Depois de 18 meses em reflexão, fez coincidir com a divulgação das contas de 2008 – lucros de 80 milhões de euros (-71%) e vendas de 5, 3 mil milhões (+ 21%) – a apresentação de uma nova estratégia corporativa: a Distribuição é dividida em 3 áreas – alimentar, não alimentar e imobiliário de retalho; a Sonae Sierra (centros comerciais) e a Sonaecom (telecomunicações) mantêm-se como negócios “core”; e é criada uma área de gestão de investimentos (seguros, agências de viagens, etc). A fusão dos centros corporativos da “holding” e da Distribuição completa esta reorganização.

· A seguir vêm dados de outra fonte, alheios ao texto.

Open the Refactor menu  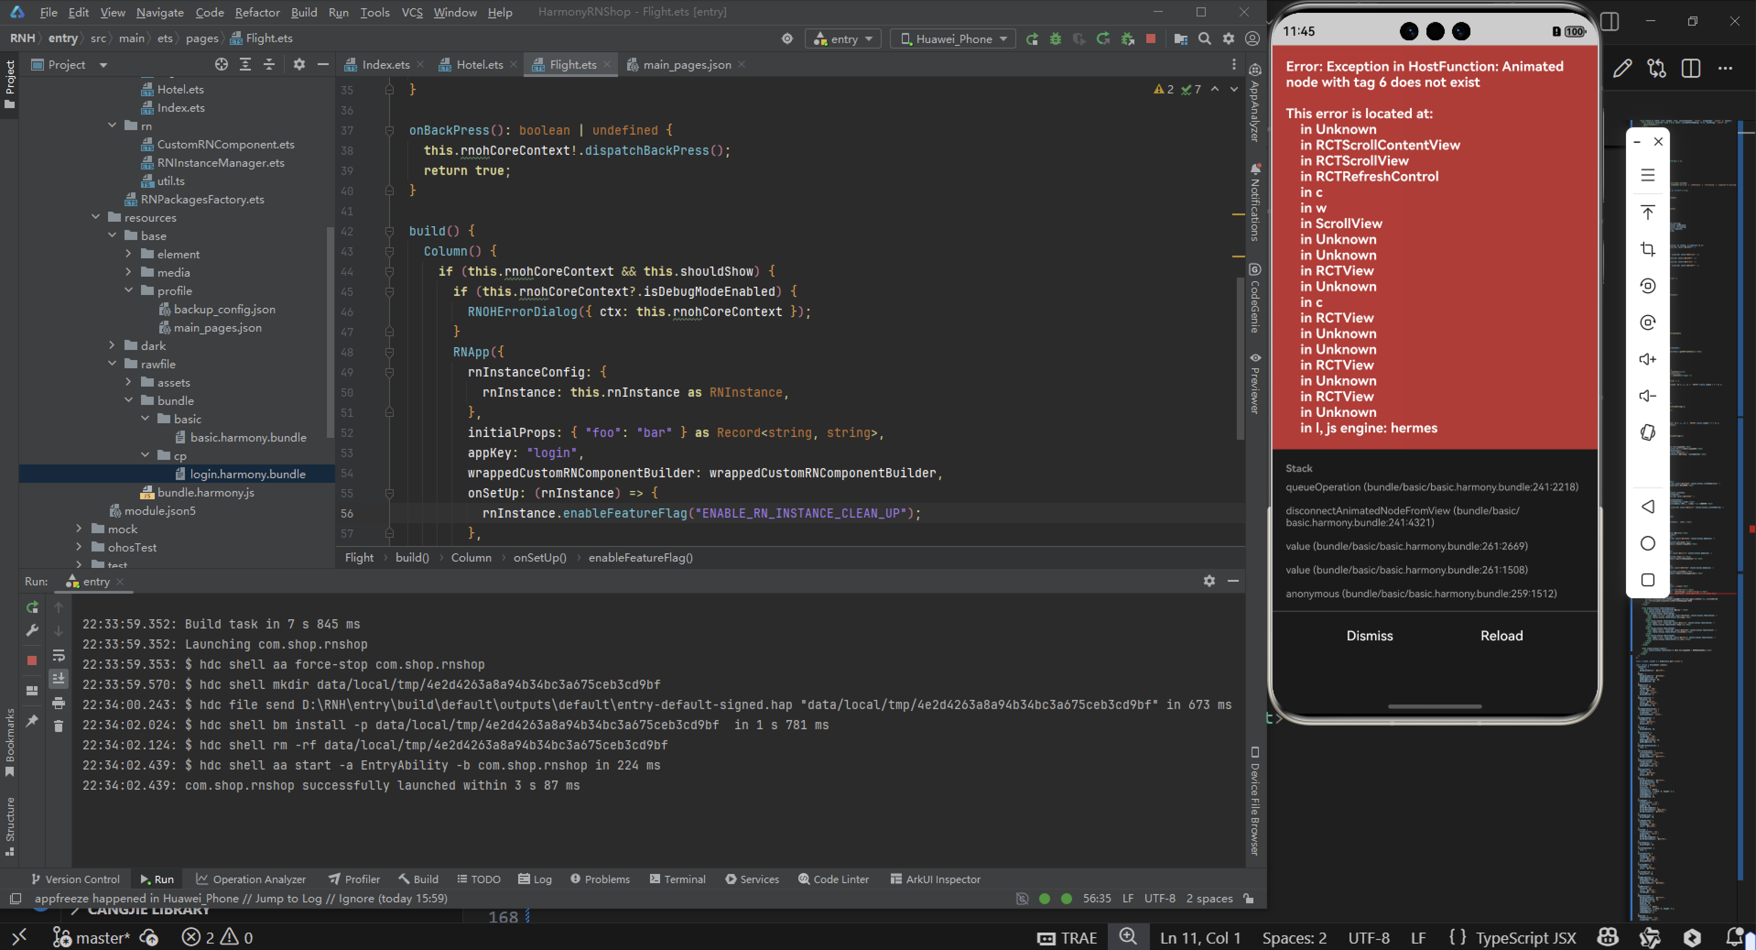257,12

Com a cisão da área industrial, a holding da Maia ficou muito concentrada em Portugal, onde realiza 90 % do volume de negócios e detém 80% dos activos. “Queremos crescer”, sublinha Paulo Azevedo. Com o aperto no crédito bancário, a internacionalização – a meta é facturar 25% e deter 35% dos activos no exterior, em 2012 – vai obedecer a regras muito estritas. “Só iremos para mercados maduros e nas áreas em que temos competências distintivas, com ou sem parceiros. Nos emergentes, temos de avaliar os riscos políticos, associados ao desenvolvimento de cada país”. Quanto a aquisições, só “onde é importante ter dimensão para arrancar”, devido às dificuldades de financiamento. “Não se pode arriscar o futuro das empresas”, diz.
No retalho, os destinos de eleição poderão ser Espanha – “temos formatos melhores”do que a concorrência – e a Turquia – “está a modernizar-se, com práticas de governação cada vez mais próximas das nossas e, em muitos sectores, está tudo por fazer”. Paulo Azevedo admite, aliás, que toda a bacia mediterrânica pode interessar à Sonae. E avança que terá “mais facilidade em expandir o não alimentar [Worten, Sport Zone…], com menos capital, a partir do formato dos centros comerciais”. Já no alimentar, “ou esperamos mais tempo – e ganhamos dinheiro para uma aquisição de peso – ou começamos em países que estão a desenvolver o retalho”.